Antoine Gaëlle, Vaissayre Virginie, Meile Jean-Christophe, Payet Jim, Conejero Geneviève, Costet Laurent, Fock-Bastide Isabelle, Frey Maximilian, Bathe Ulschan, Tissier Alain, Joët Thierry, Dussert Stéphane. 2022. Ecological role and biosynthesis of coffee seed diterpenes. . IRIG. Grenoble : IRIG, Résumé, 1 p. International Symposium on Plants Lipids (ISPL2022). 25, Grenoble, France, 10 Juillet 2022/15 Juillet 2022.

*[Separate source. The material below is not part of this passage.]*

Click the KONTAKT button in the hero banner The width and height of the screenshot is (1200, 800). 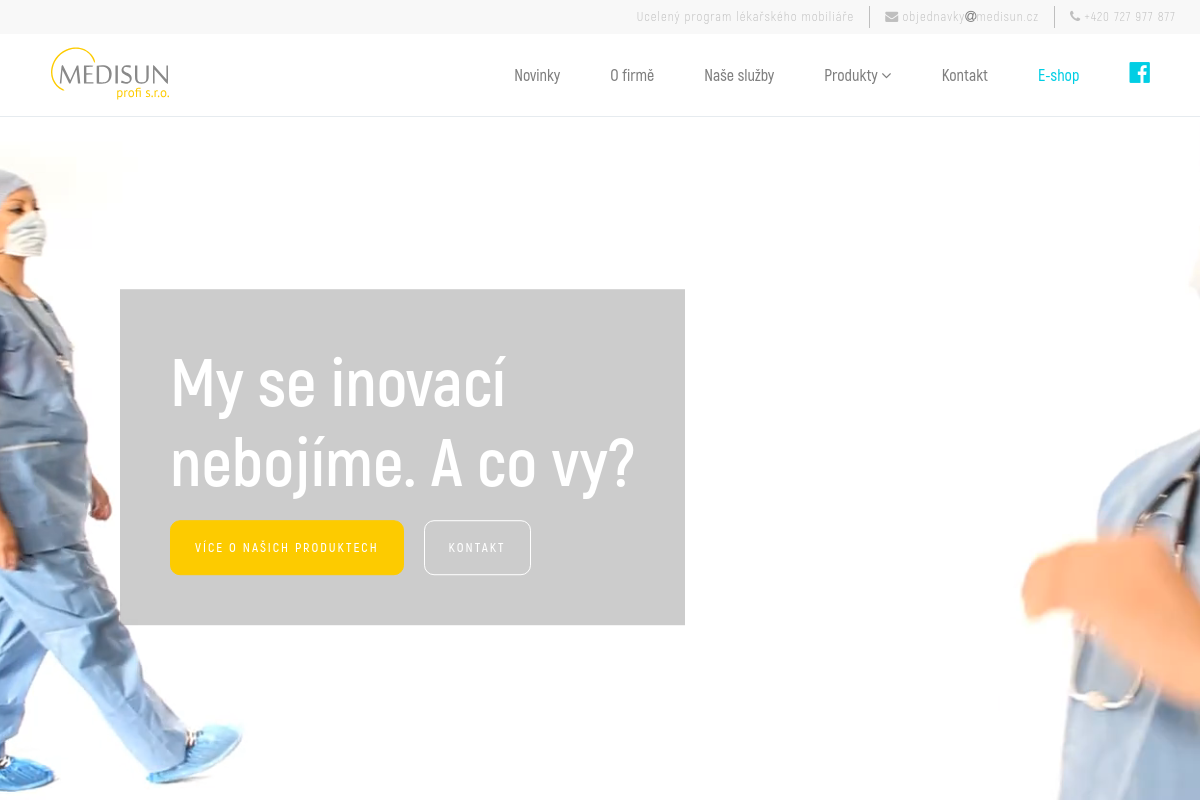pos(477,547)
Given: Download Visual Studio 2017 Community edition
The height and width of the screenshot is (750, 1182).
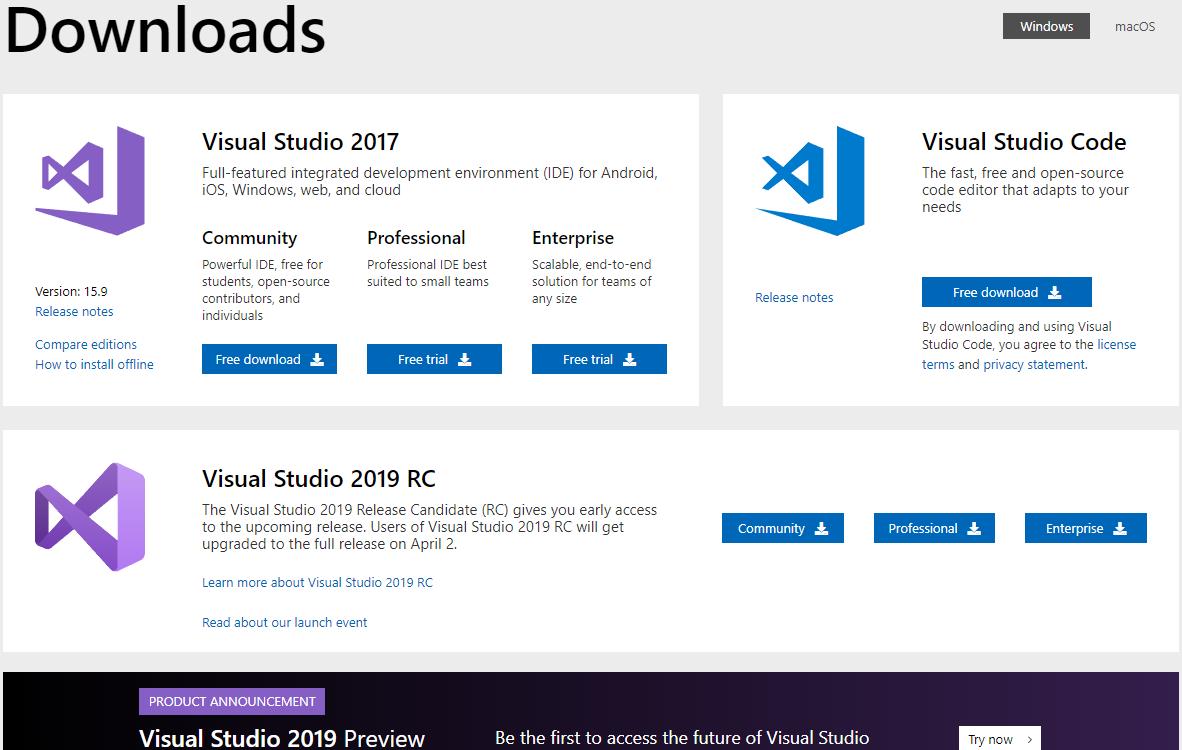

Résumé : Species of the genus Coffea accumulate diterpenes of the ent-kaurane family in the endosperm of their seeds, of which cafestol and kahweol are the most abundant (ca. 1-2% DW). In contrast to the numerous studies on their effects on human health and therapeutic applications, nothing was previously known about their biological and ecological role in planta. The antifungal and anti-insect activity of cafestol was thus investigated in this study. Cafestol significantly affected the mycelial growth of five of the six phytopathogenic fungi tested. It also greatly reduced the percentage of pupation of larvae and the pupae and adult masses of one of the two fruit flies tested. Using confocal imaging and oil body isolation and analysis, we showed that diterpenes are localized in endosperm oil bodies. Diterpene measurements in all organs of seedlings recovered from whole seed germination or embryos isolated from the endosperm showed that diterpenes are transferred from the endosperm to the cotyledons during seedling growth and then distributed to all organs, including the hypocotyl and the root. Collectively, our findings show that coffee diterpenes are broad-spectrum defence compounds that protect not only the seed on the mother plant and in the soil, but also the seedling after germination. Furthermore, the genes and enzymes involved in the biosynthesis of cafestol and kahweol remain unknown. Phylogenetic analyses were first performed to identify and classify all terpene synthases and cytochromes P450 (CYPs) in the coffee genome. Then, using a large transcriptome dataset (14 species and 5 seed developmental stages per species) and genes coding for the enzymes that catalyze the synthesis of ent-kaurenoic acid as guide genes, seven candidate CYP genes were identified through gene coexpression network analysis. Their role in cafestol and kahweol biosynthesis is currently investigated using heterologous expression in yeast and tobacco in combination with GC- and LC-MS analysis.

Auteurs et affiliations

• Antoine Gaëlle, Université de la Réunion (REU)
• Vaissayre Virginie, IRD (FRA)
• Meile Jean-Christophe, CIRAD-PERSYST-UMR Qualisud (FRA) ORCID: 0000-0002-6747-2104
• Payet Jim, CIRAD-BIOS-UMR PVBMT (REU)
• Conejero Geneviève, INRAE (FRA)
• Costet Laurent, CIRAD-BIOS-UMR PVBMT (REU) ORCID: 0000-0003-3199-2885
• Fock-Bastide Isabelle, Université de la Réunion (REU)
• Frey Maximilian, Leibniz Institute of Plant Biochemistry (DEU)
• Bathe Ulschan, Leibniz Institute of Plant Biochemistry (DEU)
• Tissier Alain, Leibniz Institute of Plant Biochemistry (DEU)
• Joët Thierry, IRD (FRA)
• Dussert Stéphane, IRD (FRA)

Source : Cirad-Agritrop (https://agritrop.cirad.fr/606486/)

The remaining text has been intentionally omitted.